April 27, 2003
Occupying a Country is Hard

A study I'll have to track down in order to give it an appropriate citation has shown that the countries most likely to go to war, especially civil war, are those that have most recently been in one. The post-conflict challenge is to minimize flare-ups of violence. Too many and the violence can become widespread and ongoing.

Occupiers are caught in a strange, and unhappy, position. They fill the position of power left empty by having ousted the previous regime. They find themselves responsible - and held responsible - for the exercise (or lack thereof) of that power. You can be damned for doing too much, and damned for doing too little, until you are convinced that the country is populated by devils and that it is hell on earth.

In a valuable article, Neil Swidey looks at "Tipping Points - how military occupations go sour" in this week's Boston Globe Ideas.

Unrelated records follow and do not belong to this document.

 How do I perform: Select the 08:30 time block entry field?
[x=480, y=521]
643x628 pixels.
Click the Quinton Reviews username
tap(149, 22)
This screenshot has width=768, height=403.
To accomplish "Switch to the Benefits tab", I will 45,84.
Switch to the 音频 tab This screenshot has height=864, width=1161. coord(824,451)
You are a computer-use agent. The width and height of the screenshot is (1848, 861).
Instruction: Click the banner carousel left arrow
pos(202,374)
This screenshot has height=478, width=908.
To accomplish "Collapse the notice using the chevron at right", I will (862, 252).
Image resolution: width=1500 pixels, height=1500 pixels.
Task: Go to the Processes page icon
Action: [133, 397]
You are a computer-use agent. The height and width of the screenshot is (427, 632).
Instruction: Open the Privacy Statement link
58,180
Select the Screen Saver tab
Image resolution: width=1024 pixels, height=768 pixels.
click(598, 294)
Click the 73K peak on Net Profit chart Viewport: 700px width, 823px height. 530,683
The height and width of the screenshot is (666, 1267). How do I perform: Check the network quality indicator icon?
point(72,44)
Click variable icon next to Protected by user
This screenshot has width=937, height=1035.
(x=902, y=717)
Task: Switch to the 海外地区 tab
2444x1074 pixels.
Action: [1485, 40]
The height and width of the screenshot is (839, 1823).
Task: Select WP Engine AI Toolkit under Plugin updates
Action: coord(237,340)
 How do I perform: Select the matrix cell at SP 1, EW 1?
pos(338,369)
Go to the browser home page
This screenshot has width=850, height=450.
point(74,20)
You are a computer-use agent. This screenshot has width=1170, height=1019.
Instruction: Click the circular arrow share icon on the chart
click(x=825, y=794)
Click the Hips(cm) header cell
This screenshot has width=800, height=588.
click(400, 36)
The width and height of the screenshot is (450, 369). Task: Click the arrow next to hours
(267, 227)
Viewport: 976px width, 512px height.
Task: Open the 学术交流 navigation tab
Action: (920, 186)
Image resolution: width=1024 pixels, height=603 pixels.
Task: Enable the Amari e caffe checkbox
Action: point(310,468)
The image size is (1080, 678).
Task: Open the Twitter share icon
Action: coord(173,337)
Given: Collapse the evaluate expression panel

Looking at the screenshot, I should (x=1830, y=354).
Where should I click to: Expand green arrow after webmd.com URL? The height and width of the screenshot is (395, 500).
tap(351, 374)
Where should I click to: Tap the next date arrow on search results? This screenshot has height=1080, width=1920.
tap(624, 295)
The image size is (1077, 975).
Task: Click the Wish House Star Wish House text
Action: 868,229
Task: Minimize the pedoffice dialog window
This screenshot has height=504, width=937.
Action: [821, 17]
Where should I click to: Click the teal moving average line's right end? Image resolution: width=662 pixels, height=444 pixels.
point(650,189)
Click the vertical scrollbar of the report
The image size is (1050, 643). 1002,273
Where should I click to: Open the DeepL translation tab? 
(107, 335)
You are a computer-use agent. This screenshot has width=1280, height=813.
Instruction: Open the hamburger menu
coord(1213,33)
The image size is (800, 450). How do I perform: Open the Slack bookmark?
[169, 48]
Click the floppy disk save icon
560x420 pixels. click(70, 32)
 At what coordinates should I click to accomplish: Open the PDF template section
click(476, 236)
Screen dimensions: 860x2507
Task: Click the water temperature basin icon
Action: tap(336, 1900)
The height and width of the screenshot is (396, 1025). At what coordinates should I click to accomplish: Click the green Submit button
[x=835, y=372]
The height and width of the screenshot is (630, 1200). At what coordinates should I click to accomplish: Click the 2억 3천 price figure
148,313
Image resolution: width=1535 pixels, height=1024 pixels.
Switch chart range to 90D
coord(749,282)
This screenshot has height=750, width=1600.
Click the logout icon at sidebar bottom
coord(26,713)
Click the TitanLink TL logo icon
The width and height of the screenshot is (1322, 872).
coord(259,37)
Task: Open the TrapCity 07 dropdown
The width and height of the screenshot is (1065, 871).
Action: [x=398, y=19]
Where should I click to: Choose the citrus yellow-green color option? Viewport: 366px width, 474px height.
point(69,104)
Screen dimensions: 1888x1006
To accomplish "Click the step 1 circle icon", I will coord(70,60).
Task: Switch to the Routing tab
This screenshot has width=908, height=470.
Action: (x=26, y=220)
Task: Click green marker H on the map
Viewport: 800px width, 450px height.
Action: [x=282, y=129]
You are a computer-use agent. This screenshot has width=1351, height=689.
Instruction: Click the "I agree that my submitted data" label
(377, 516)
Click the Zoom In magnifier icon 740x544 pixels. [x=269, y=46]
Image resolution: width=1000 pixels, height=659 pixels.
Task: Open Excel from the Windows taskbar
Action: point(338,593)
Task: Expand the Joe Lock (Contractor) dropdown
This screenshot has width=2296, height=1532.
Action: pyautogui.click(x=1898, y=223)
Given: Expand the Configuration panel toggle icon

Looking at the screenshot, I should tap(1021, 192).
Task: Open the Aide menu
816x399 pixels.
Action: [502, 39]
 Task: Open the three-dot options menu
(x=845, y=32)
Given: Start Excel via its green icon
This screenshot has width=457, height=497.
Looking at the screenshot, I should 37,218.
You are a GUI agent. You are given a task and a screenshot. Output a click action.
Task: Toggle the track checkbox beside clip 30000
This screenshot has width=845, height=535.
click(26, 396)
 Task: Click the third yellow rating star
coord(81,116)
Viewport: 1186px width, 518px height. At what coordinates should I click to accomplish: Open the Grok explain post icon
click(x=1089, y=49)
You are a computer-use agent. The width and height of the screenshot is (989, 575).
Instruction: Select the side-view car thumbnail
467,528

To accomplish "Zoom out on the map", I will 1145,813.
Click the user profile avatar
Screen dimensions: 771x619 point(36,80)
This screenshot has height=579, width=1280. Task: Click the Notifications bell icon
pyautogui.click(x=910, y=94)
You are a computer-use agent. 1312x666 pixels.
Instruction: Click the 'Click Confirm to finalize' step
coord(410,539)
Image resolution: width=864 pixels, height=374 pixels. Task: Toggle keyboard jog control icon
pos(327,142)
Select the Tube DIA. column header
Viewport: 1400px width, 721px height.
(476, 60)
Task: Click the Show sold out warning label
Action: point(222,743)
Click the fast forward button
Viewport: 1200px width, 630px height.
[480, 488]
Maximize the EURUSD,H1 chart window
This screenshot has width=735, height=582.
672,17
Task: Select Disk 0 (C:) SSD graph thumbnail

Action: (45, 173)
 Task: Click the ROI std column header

" In nearly every occupation, there is a tipping point-a defining incident that crystallizes the popular reception of the occupier. ... A tipping point is a concept drawn from epidemiology, where it describes the moment at which an infectious disease becomes a public health crisis. The idea is that small changes will have little or no effect on a system until a critical mass is reached. Then just one additional small change ''tips'' the system, producing dramatic consequences. "

Tipping points, or "flashpoints" as they are often called in conflict studies, do not carve out destiny in stone. But they do change - and limit - the options for future action.